**** SECCIÓN DEL DOCUMENTO ****

Hace muy poco que ha aparecido una segunda edición de la /Chambre
claire/ (/= La cámara lúcida/) de Roland Barthes. Me parece una buena
ocasión anotar que este magnífico ensayo sobre la fotografía, lleno de
las más emocionantes palabras de Barthes, tenga cabida recordatoria
siquiera en esa breve reseña escrita ya hace tanto tiempo.

 

Lo subjetivo como objetivo

Roland Barthes: La cámara lúcida.

Nota sobre la fotografía

 

 

M. Martínez Forega 

No sabemos de qué dedujo Dalí la nobleza artística de la fotografía. No lo explica; su pronunciamiento pudo quizá deberse a que la fotografía responde a la exigencia de fijar fielmente (de aquí tal vez la nobleza, la lealtad…) la realidad contextual. El aserto de Dalí daría pábulo al desarrollo de un tratado «objetivo» de la fotografía. Sin embargo, su cita constituye precisamente la síntesis de una visión diametralmente opuesta a lo que Roland Barthes nos propone en su Cámara lúcida.

**** FILAS ****

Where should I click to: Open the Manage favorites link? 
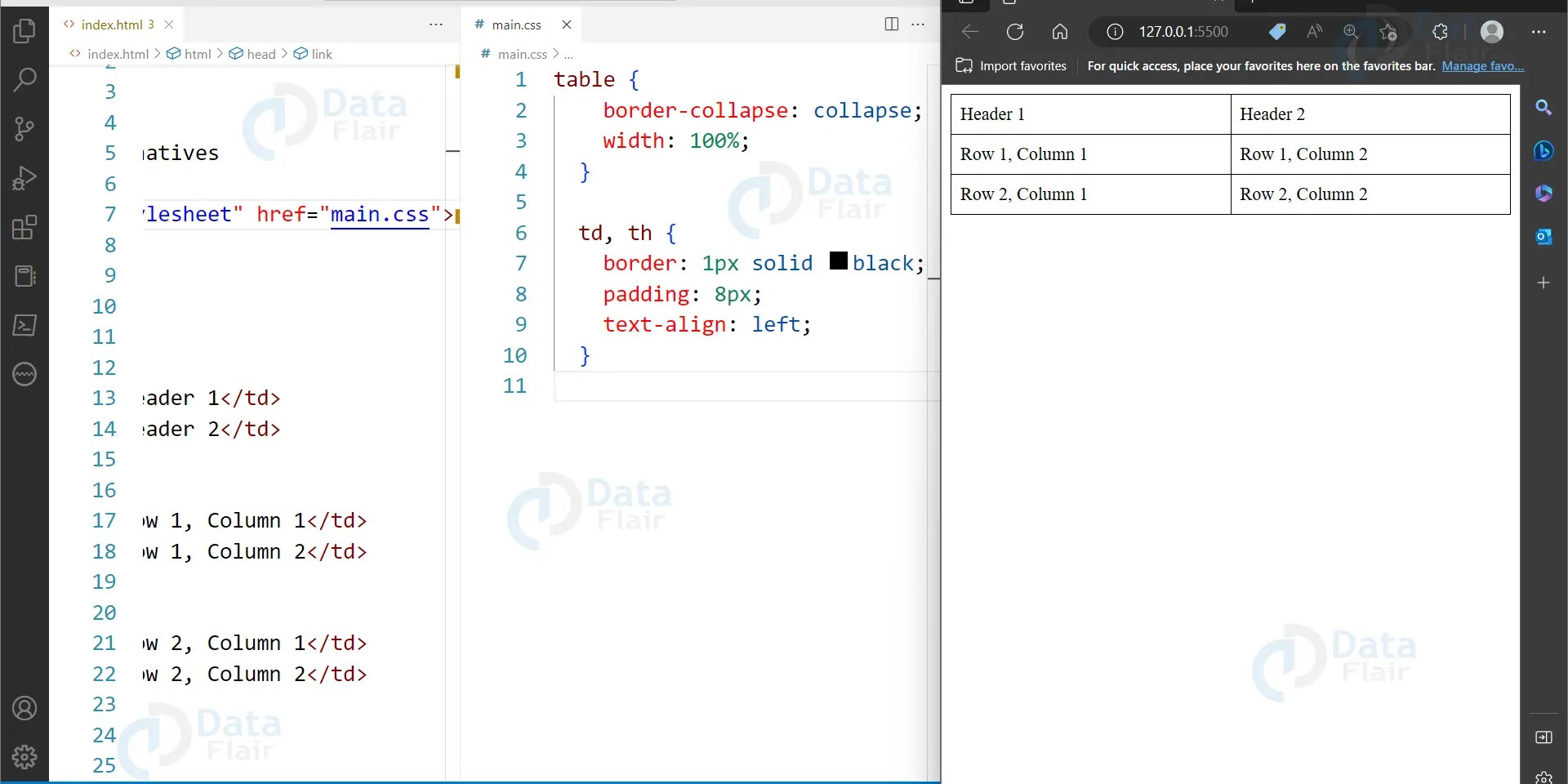point(1483,66)
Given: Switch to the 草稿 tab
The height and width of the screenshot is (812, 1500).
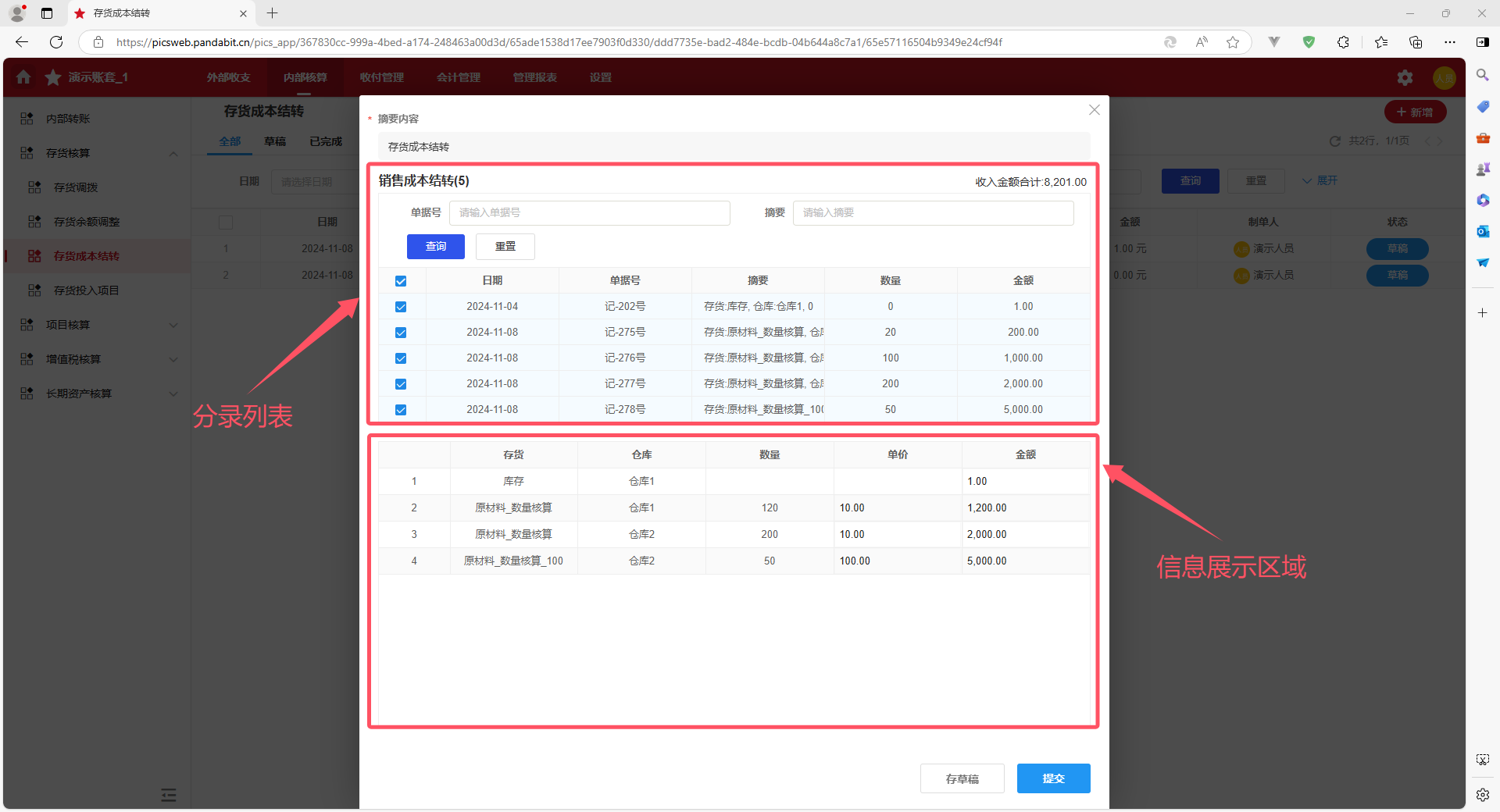Looking at the screenshot, I should click(x=274, y=141).
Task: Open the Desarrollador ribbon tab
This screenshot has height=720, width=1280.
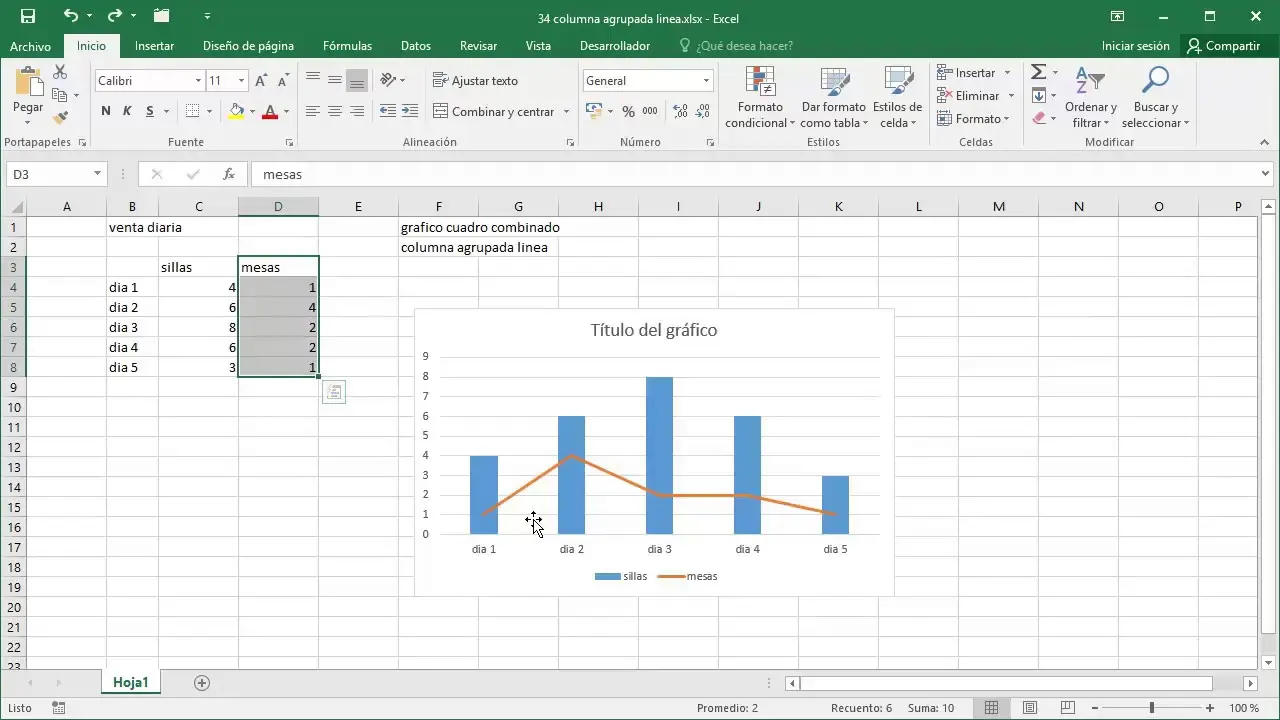Action: tap(615, 45)
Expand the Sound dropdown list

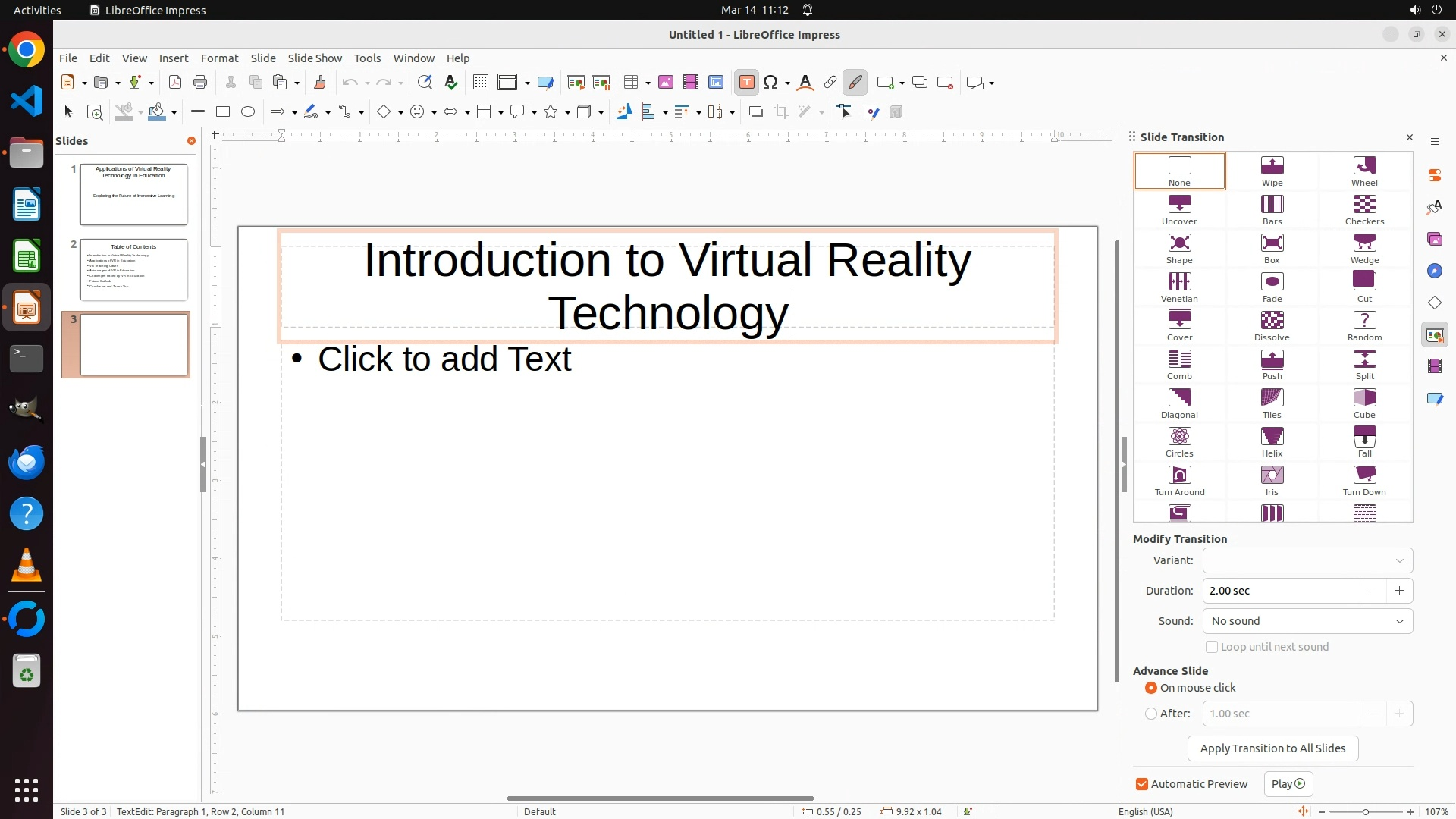pyautogui.click(x=1307, y=621)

****

> REQUISITOS DEL EJERCICIO:
1. Reproduce de la reseña sobre La cámara lúcida el pasaje que va desde "Lo subjetivo como" hasta "su Cámara lúcida.".
2. Según la reseña sobre La cámara lúcida, ¿por qué es ahora una buena ocasión para recordar el ensayo de Barthes en esa reseña? Responde en una a tres oraciones.
3. Responde estas preguntas sobre la reseña sobre La cámara lúcida:
(a) ¿Qué edición de La cámara lúcida ha aparecido hace muy poco?
(b) ¿Quién firma la reseña?
(c) ¿El desarrollo de qué tipo de tratado podría alentar el aserto de Dalí?

> LAS RESPUESTAS:
1.
Lo subjetivo como objetivo

Roland Barthes: La cámara lúcida.

Nota sobre la fotografía

 

 

M. Martínez Forega 

No sabemos de qué dedujo Dalí la nobleza artística de la fotografía. No lo explica; su pronunciamiento pudo quizá deberse a que la fotografía responde a la exigencia de fijar fielmente (de aquí tal vez la nobleza, la lealtad…) la realidad contextual. El aserto de Dalí daría pábulo al desarrollo de un tratado «objetivo» de la fotografía. Sin embargo, su cita constituye precisamente la síntesis de una visión diametralmente opuesta a lo que Roland Barthes nos propone en su Cámara lúcida.

2. Porque hace muy poco que ha aparecido una segunda edición de La cámara lúcida. Esa aparición es la ocasión para que el ensayo tenga cabida recordatoria en la breve reseña escrita hace tiempo.

3.
(a) Una segunda edición.
(b) M. Martínez Forega.
(c) Un tratado «objetivo» de la fotografía.